Exercise requirements: Report the lines of the data below that contain the string "section".

◆ ◆ ◆ ◆ ◆ ◆ ◆

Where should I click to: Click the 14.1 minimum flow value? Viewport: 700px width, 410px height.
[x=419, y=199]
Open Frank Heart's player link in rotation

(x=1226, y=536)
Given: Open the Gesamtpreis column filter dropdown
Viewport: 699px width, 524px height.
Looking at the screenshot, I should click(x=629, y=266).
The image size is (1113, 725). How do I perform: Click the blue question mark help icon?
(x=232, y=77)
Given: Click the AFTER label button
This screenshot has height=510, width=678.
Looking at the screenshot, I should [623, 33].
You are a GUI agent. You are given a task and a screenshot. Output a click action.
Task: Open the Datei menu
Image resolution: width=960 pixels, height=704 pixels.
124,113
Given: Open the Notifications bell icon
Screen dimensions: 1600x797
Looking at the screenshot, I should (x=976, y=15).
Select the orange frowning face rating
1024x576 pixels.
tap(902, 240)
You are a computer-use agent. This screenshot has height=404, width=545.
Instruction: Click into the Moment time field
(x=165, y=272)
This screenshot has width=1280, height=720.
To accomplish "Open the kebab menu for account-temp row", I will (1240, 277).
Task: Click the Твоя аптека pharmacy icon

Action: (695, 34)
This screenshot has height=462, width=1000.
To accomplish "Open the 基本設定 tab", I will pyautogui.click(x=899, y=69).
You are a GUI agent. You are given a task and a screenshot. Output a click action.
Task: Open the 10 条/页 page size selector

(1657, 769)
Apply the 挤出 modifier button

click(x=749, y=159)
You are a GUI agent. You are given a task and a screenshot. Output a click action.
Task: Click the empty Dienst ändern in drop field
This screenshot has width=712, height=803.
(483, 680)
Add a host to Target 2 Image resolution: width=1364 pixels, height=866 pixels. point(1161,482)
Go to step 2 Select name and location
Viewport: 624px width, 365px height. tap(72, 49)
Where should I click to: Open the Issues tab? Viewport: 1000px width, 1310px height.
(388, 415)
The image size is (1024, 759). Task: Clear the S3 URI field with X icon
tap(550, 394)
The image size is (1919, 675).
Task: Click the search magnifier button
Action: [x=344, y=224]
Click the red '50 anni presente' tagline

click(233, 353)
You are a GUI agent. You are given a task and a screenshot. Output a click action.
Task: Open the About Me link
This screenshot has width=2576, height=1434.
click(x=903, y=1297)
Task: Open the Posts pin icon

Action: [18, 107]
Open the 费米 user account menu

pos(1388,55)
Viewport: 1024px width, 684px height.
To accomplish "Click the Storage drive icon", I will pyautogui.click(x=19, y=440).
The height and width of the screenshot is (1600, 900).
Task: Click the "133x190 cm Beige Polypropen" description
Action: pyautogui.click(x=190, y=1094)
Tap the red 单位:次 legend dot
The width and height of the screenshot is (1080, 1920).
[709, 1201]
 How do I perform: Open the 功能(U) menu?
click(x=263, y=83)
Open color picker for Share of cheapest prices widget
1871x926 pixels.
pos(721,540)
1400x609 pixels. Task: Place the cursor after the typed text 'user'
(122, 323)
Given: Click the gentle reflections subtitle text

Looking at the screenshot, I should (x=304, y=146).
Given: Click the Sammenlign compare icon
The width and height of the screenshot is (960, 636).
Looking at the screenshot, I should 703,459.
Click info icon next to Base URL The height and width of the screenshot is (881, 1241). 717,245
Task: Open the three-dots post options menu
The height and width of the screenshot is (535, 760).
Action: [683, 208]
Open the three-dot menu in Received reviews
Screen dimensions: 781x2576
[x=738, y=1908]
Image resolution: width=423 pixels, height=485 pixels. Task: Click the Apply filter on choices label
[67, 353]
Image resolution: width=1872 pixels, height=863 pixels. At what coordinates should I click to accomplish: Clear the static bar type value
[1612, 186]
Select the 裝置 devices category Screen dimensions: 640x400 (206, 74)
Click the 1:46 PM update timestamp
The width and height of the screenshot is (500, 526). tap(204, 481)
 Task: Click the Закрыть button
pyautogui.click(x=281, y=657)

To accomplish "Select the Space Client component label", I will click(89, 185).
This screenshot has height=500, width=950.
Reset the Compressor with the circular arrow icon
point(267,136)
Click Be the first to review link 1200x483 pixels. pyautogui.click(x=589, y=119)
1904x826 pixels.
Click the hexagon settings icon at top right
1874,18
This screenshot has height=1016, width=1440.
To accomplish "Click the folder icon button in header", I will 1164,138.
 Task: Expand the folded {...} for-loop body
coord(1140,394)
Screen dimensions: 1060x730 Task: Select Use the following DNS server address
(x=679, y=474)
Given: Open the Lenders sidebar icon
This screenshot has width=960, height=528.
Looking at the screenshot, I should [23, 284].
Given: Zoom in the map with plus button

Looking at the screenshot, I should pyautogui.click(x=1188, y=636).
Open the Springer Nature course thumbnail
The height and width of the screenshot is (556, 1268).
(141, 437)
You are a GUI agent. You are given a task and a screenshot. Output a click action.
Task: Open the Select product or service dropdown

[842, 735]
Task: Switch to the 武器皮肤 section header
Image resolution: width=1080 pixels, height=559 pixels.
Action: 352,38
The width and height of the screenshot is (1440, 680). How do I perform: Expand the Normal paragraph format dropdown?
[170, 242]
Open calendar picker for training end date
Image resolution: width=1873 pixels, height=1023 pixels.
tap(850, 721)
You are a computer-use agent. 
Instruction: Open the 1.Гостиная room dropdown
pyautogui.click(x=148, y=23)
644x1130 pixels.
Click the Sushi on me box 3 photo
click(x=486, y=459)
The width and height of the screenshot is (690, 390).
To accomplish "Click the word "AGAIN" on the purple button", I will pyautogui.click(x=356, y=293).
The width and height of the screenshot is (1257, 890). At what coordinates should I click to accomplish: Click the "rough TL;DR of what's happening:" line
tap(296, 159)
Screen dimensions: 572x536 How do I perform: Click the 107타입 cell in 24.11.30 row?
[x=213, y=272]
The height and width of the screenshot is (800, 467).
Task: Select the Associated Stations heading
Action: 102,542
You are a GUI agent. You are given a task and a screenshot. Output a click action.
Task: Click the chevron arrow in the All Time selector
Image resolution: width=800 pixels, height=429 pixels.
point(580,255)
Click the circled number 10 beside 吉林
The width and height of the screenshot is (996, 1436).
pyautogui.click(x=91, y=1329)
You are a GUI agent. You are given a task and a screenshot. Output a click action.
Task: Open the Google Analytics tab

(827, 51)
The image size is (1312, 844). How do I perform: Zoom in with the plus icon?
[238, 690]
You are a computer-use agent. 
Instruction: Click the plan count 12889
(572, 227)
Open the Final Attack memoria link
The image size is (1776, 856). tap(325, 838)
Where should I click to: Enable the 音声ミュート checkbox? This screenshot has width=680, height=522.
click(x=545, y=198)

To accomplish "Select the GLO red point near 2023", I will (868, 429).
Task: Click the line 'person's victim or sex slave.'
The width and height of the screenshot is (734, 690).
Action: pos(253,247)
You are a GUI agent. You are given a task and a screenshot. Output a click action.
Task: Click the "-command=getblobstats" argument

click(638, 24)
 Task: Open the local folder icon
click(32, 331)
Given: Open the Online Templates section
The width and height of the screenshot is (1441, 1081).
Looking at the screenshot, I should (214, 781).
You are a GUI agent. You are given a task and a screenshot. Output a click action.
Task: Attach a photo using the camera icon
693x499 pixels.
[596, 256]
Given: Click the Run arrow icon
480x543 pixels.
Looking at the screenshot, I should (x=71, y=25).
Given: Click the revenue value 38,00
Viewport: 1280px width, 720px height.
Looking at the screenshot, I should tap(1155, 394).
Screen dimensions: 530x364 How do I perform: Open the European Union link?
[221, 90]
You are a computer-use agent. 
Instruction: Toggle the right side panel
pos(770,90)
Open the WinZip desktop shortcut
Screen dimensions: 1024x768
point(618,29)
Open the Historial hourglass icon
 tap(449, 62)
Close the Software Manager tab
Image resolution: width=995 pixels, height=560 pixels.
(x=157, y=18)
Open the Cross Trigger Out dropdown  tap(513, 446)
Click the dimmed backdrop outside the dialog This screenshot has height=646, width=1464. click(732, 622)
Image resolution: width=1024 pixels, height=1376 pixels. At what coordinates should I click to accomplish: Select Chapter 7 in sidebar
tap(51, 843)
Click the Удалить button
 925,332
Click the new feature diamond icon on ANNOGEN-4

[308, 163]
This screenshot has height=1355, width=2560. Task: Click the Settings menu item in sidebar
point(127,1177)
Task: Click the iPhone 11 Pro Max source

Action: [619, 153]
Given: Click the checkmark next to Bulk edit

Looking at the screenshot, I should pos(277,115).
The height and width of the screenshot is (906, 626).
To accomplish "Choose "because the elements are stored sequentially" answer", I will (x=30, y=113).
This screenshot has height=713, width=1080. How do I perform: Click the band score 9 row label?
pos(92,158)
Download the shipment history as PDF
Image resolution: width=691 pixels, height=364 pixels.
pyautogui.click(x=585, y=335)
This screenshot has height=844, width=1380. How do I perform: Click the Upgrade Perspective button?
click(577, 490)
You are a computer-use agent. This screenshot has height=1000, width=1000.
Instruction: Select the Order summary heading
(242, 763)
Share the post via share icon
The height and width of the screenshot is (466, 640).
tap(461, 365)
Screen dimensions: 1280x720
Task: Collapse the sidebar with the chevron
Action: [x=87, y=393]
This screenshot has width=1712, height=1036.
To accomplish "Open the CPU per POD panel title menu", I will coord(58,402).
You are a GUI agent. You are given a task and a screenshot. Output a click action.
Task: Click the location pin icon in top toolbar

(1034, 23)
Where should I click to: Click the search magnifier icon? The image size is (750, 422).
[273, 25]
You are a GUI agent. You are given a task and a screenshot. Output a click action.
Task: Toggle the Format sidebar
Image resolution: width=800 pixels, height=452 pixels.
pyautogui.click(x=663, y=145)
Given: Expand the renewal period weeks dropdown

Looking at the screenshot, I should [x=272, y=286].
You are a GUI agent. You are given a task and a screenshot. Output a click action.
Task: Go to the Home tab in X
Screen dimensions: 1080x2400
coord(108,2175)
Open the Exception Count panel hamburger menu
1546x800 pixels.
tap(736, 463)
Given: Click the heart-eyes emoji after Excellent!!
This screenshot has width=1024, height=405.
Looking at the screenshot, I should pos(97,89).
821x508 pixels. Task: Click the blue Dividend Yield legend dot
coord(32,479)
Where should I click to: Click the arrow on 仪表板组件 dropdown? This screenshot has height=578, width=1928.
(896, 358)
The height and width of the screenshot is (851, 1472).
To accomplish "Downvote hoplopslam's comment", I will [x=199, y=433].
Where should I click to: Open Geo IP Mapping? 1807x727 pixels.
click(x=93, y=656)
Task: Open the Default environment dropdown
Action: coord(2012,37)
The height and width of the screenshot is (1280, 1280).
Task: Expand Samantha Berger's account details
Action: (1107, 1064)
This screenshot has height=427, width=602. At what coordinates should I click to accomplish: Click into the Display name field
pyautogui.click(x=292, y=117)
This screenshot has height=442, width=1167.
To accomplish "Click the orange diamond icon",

◆ ◆ ◆ ◆ ◆ ◆ ◆

Output for this exercise:
Task: Switch to the 武器皮肤 section header
Given: Open the Online Templates section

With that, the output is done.